WHAT TO DO –
Extract every line of text from the data below and reproduce it verbatim, leaving the pictures out of your answer.

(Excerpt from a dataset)
#####

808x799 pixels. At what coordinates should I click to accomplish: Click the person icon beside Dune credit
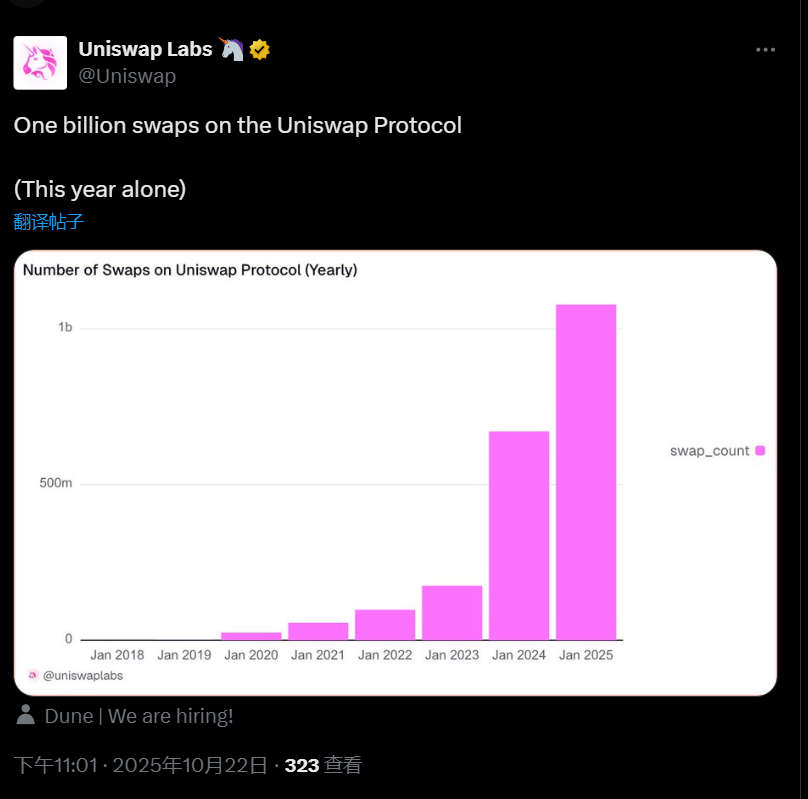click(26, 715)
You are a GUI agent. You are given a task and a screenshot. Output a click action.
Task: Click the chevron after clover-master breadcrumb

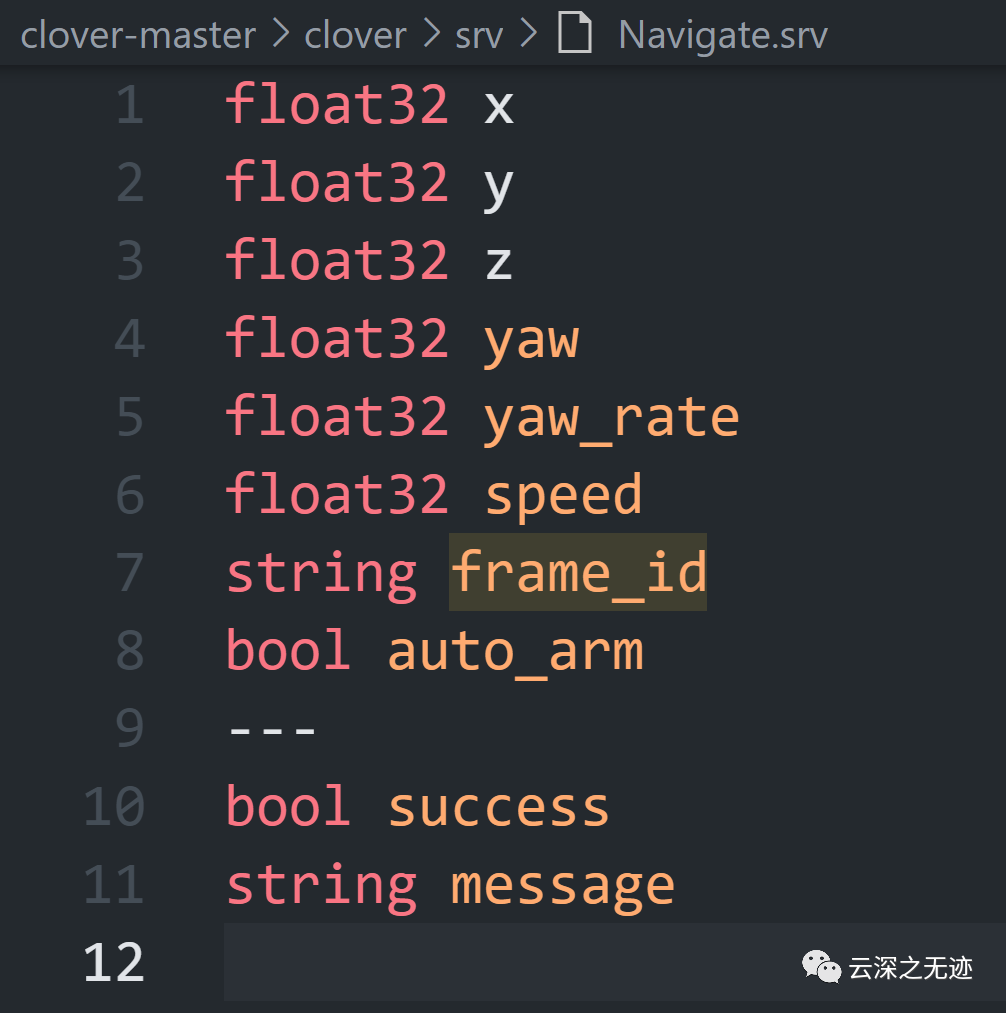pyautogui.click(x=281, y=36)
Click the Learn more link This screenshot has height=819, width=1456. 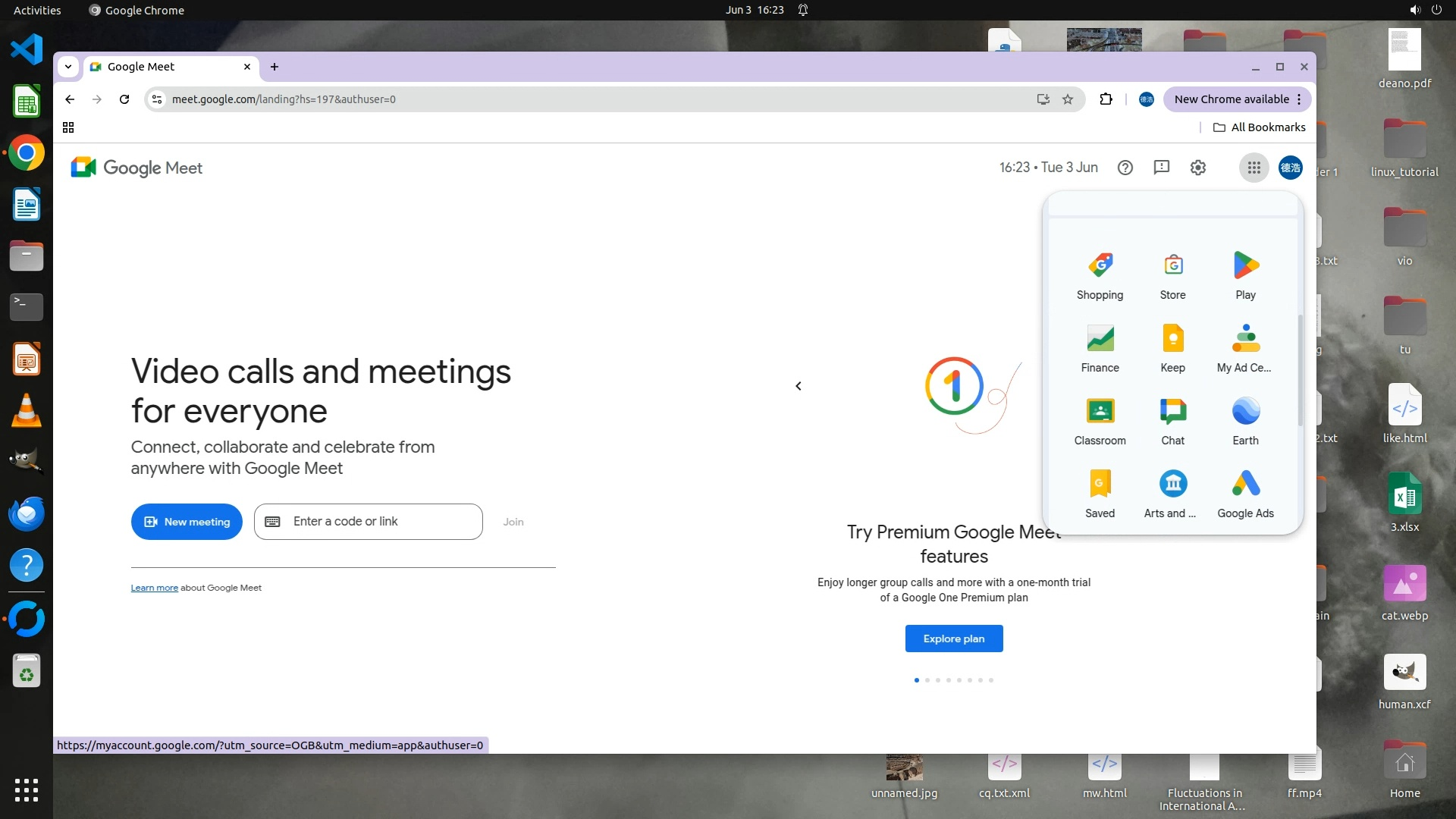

#####

EXPECTED ANSWER –
808x799 pixels. At what coordinates should I click to accomplish: Click the person icon beside Dune credit
click(26, 715)
You are a GUI agent. You are given a task and a screenshot. Output a click action.
Task: Click the chevron after clover-master breadcrumb

pyautogui.click(x=281, y=36)
Click the Learn more link This screenshot has height=819, width=1456. 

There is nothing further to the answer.